Fayette EMS help man, dog out of home on fire
By Mark Hofmann
Published: Wednesday, Jan. 23, 2013, 6:32 p.m.
A stroke of luck, instinct, training and common sense was enough for two Fayette EMS employees to come to the rescue of a Masontown man, getting him safely away from a fire on the man's back deck.
Between 7 and 8 a.m. Wednesday, EMT Annie King of Perryopolis and paramedic Gabe Nalepka of McClellandtown were on standby at Fayette EMS's German/Masontown station.
The rescue workers were preparing to return to their station in Republic. They opened the bay doors to the German/Masontown station and noticed smoke coming from a house across the street.
Nalepka called Fayette 911 while King ran across the street. The back porch of the home was on fire.
“The structure was still safe for us to be on the porch,” King said.
She began pounding on the door. No response.
“It felt like a long time,” she said.
King and Nalepka finally got the attention of the man, who lives with his dog.
“He had no idea it was happening,” King said. “He was shaken up, but unharmed.”
The Fayette EMS employees helped the man and his dog across the street to the station to keep them warm.

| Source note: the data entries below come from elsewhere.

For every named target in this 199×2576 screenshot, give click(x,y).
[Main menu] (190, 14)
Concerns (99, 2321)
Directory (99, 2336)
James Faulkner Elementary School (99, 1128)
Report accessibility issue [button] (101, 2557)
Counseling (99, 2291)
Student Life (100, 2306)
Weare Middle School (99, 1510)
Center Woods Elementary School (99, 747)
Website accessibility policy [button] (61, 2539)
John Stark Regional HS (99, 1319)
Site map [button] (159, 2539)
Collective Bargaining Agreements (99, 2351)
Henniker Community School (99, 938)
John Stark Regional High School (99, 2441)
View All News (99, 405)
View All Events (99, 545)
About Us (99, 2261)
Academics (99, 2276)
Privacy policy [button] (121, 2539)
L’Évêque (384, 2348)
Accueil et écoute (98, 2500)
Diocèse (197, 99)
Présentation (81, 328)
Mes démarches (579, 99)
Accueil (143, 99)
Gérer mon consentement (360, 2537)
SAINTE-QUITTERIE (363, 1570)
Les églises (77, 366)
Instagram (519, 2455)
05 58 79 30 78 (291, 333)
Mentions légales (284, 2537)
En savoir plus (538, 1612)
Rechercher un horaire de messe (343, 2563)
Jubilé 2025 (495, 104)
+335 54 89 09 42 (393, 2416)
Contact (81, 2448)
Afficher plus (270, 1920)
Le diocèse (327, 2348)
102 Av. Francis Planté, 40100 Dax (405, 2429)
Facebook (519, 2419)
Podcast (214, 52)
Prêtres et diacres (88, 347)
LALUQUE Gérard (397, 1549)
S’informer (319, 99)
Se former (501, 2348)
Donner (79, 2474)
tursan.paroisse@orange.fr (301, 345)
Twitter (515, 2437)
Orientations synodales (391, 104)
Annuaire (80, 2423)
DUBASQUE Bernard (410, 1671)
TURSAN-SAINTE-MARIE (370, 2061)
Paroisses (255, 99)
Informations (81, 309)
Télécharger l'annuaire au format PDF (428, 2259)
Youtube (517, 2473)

The duo then rushed back to the house, grabbed a garden hose from the garage, strung it across the street and started to spray water on the porch fire until they heard the sound of propane hissing.
They backed away as firefighters arrived on the scene and quickly had the fire under control.
“The fire itself never made it inside the house,” King said. “The fire destroyed the back wall and deck, but there was only smoke and water damage inside the house.”
King and Nalepka set up a rehab center at the station to keep the firefighters warm.
“It makes you proud to be a boss,” said Rick Adobato, a director with Fayette EMS. “They went above and beyond what they're supposed to do. They used their heads.”
“They teach us patient safety and removing patients from harm's way,” King said. “We couldn't just stand there.”
Adobato said Nalepka, who couldn't be reached for an interview, is also a firefighter with McClellandtown VFD.
“It was dumb luck we saw the fire right after it started,” King said.
“We save a lot of lives, but this stands out,” Adobato said. “They used their instincts, common sense and training throughout the years. They even took care of the man afterwards. They even used some of their clothes to keep him warm.”
No matter what training and dedication the two showed in the situation, everyone involved cannot ignore the fact that it all started with being in the right place at the right time.
“Everything just came together right,” Adobato said. “Had they not witnessed it, I'm afraid of what could have happened.”